▶ [AIM OF THE EXERCISE]
Could you write out, exactly and with no pictures, every line from the one containing "Click the Store" through the last line of the entries?

▶ [DATA PROVIDED]
——

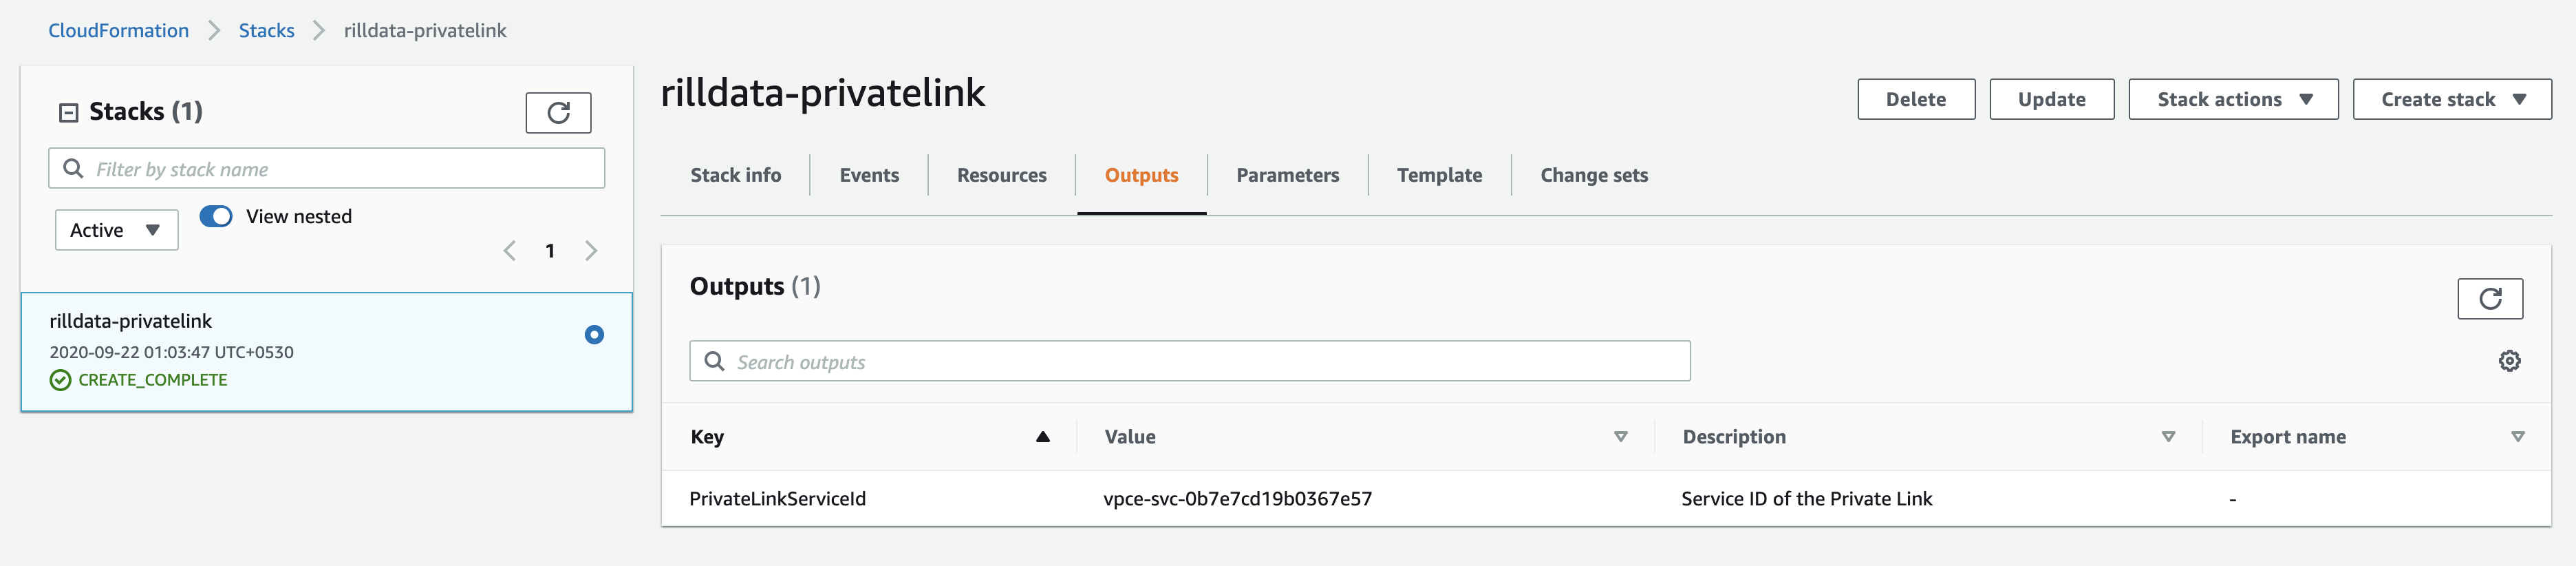Switch to the Events tab

click(x=869, y=175)
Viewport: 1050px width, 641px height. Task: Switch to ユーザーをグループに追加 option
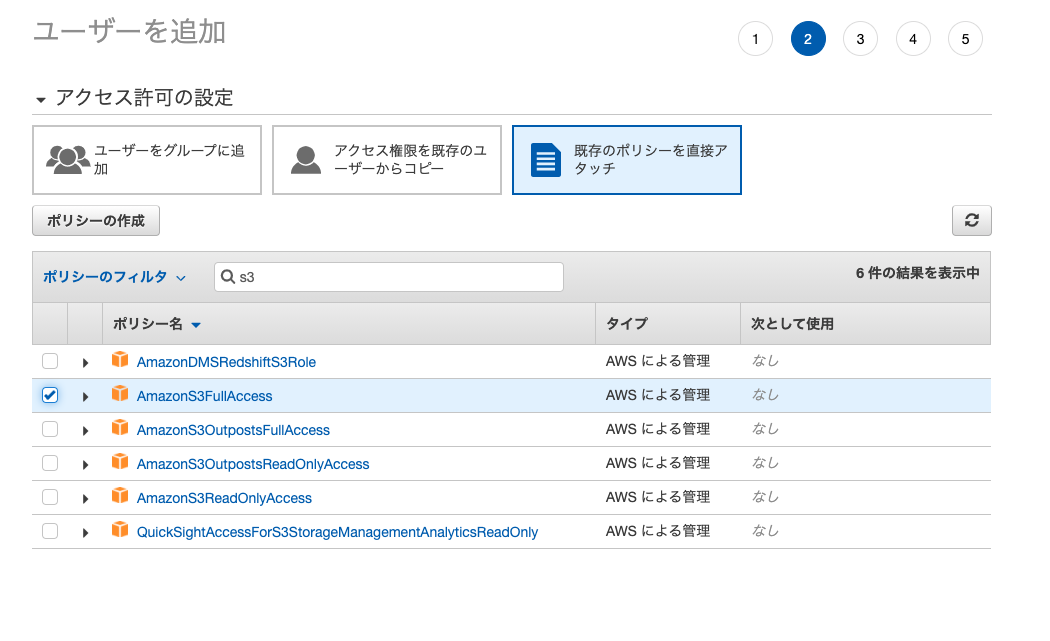[147, 159]
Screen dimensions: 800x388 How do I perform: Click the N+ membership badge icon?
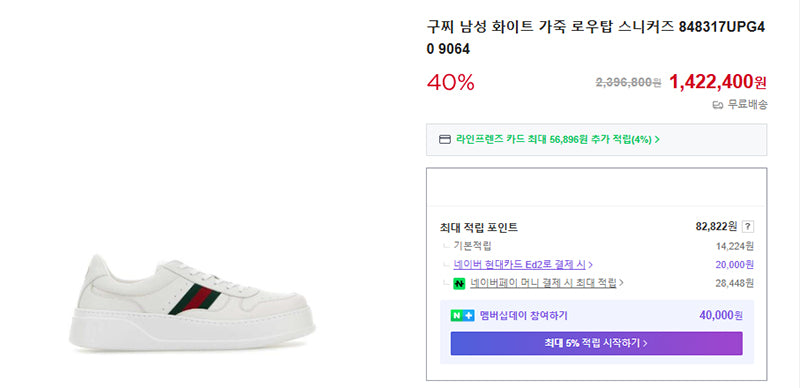click(463, 316)
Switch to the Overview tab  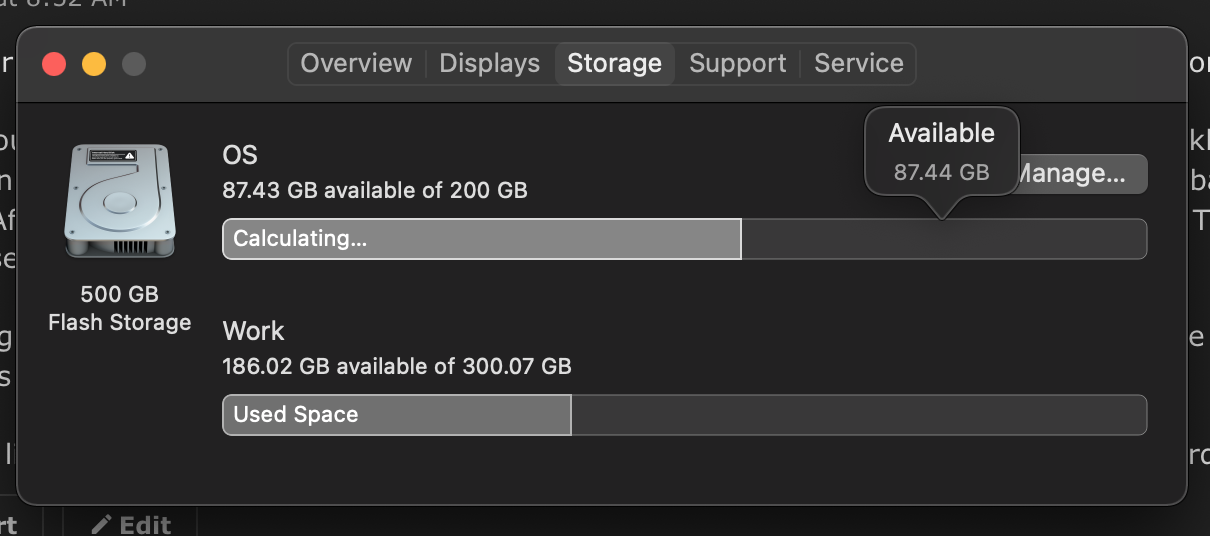(x=356, y=63)
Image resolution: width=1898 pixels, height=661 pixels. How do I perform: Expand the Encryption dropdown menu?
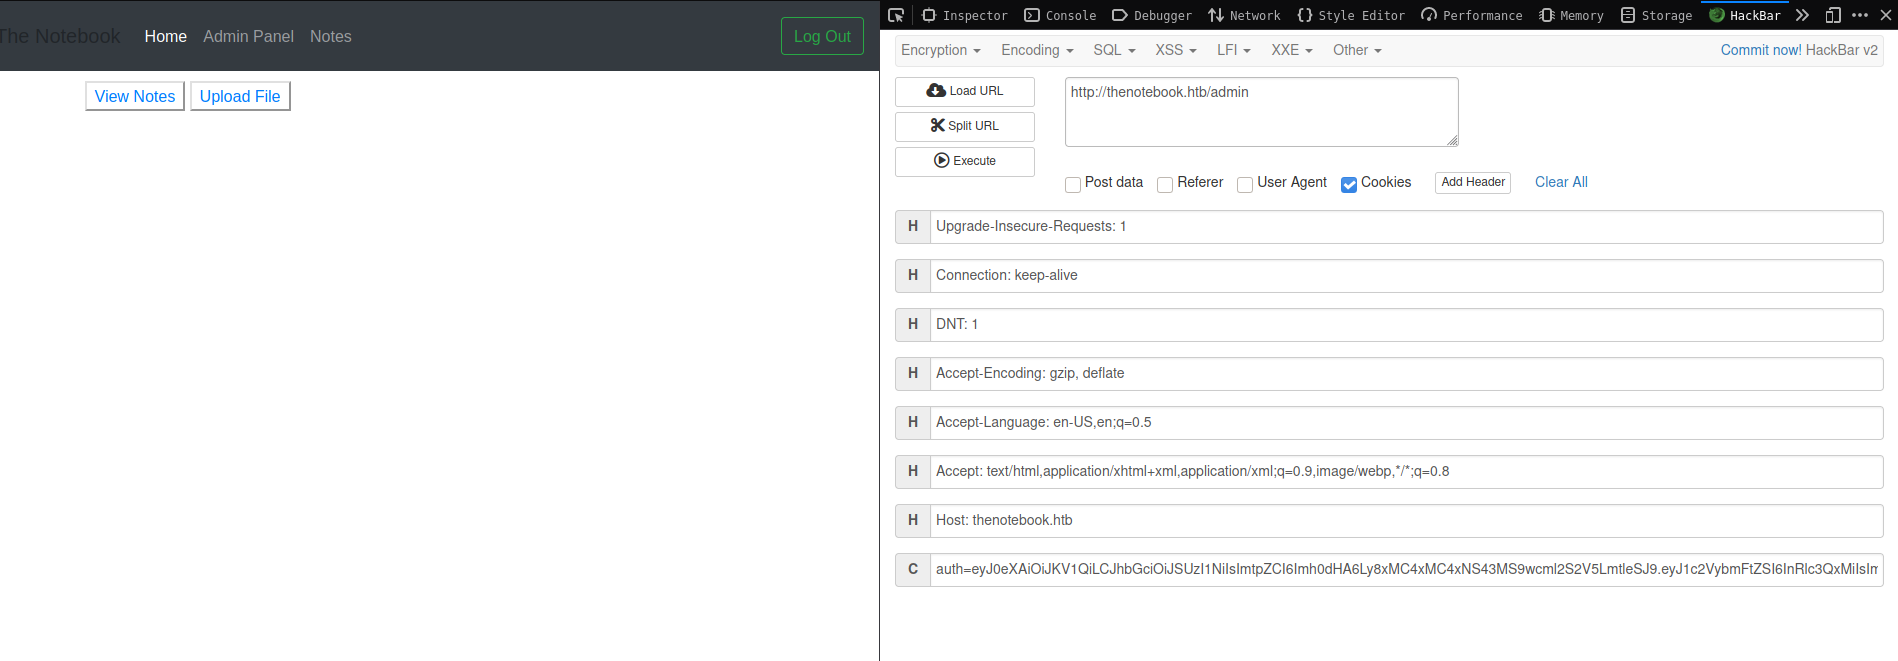point(940,50)
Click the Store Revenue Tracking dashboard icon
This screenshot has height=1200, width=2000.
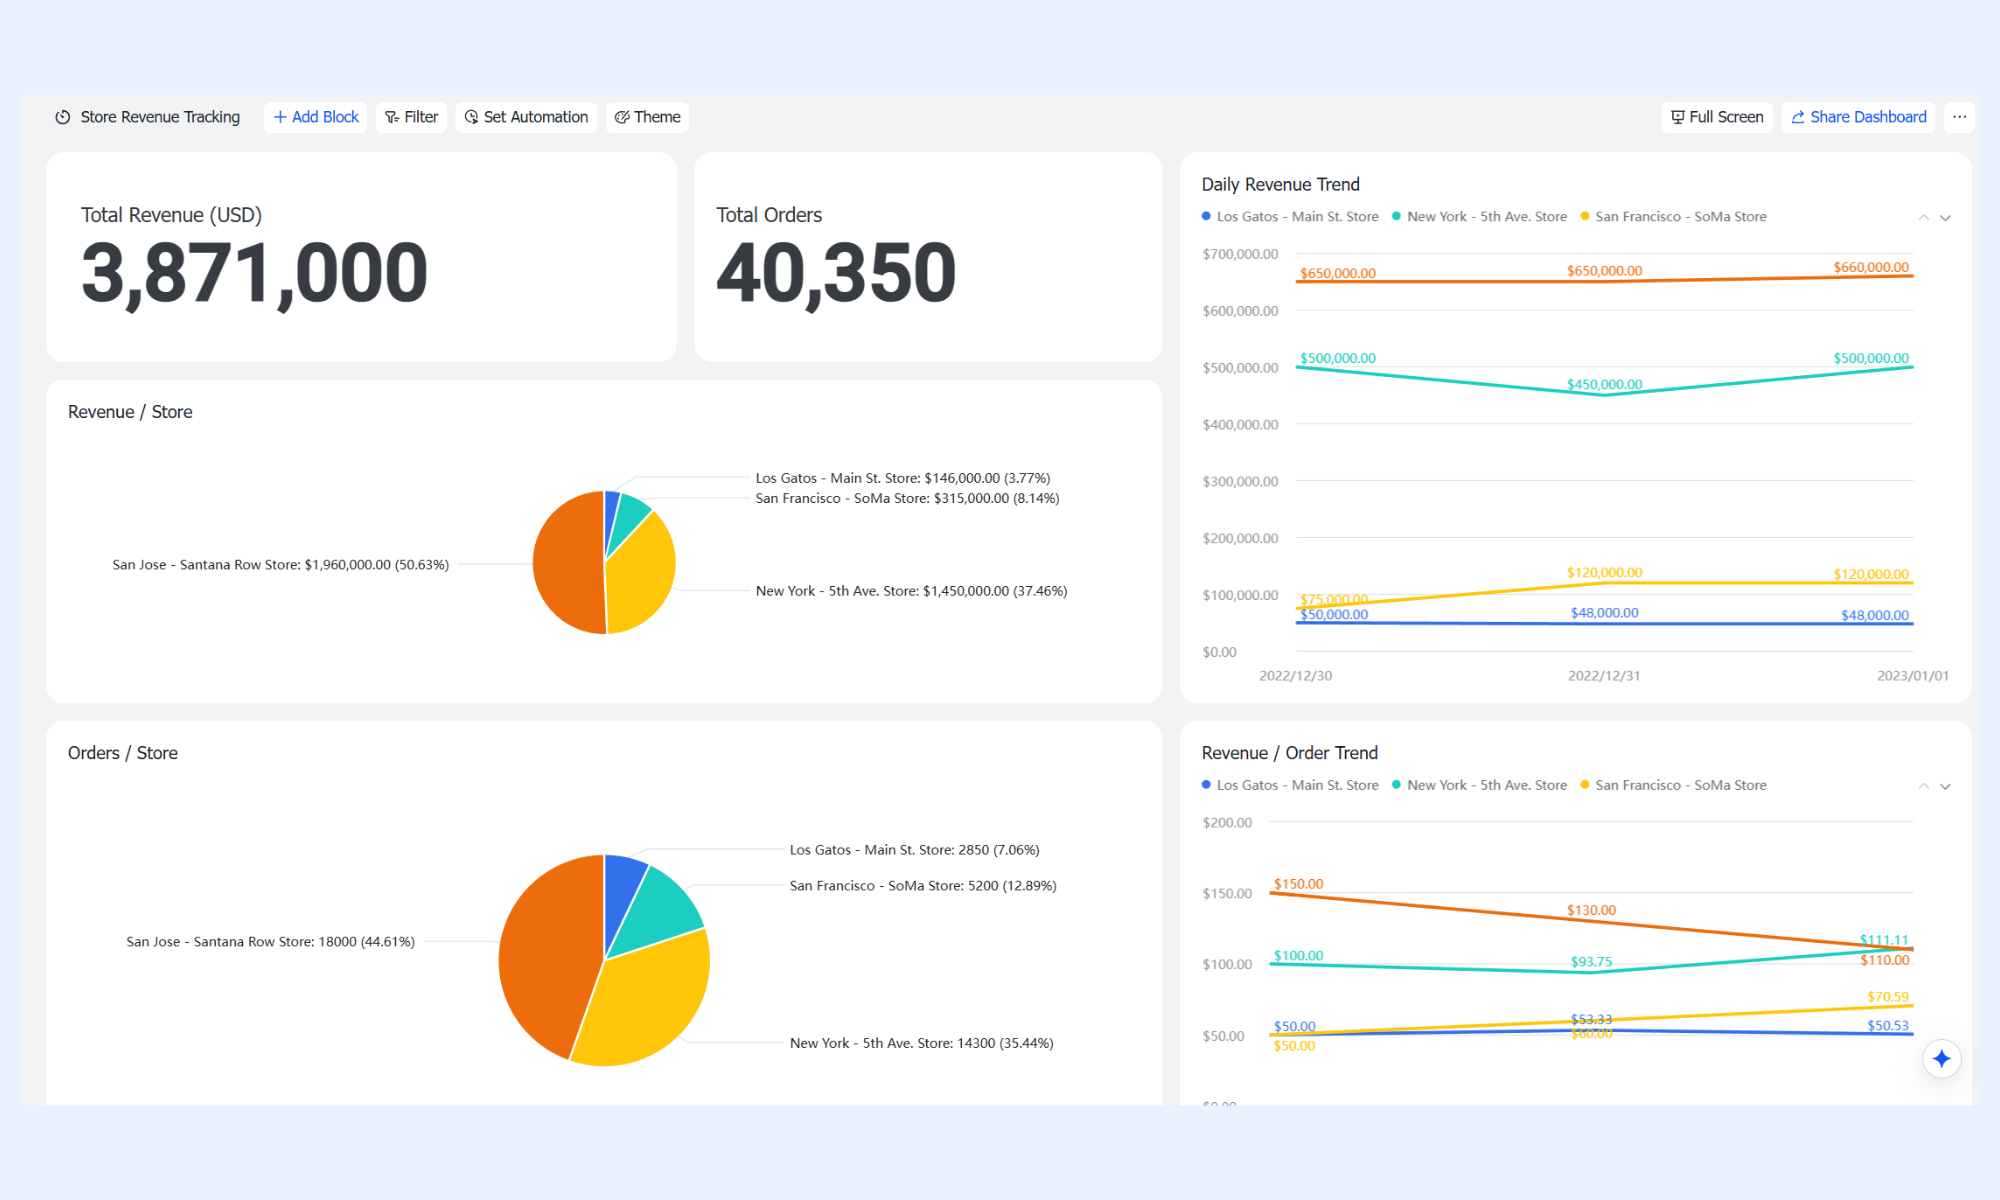63,117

——

▶ [ANSWER AREA]
Click the Store Revenue Tracking dashboard icon
This screenshot has height=1200, width=2000.
63,117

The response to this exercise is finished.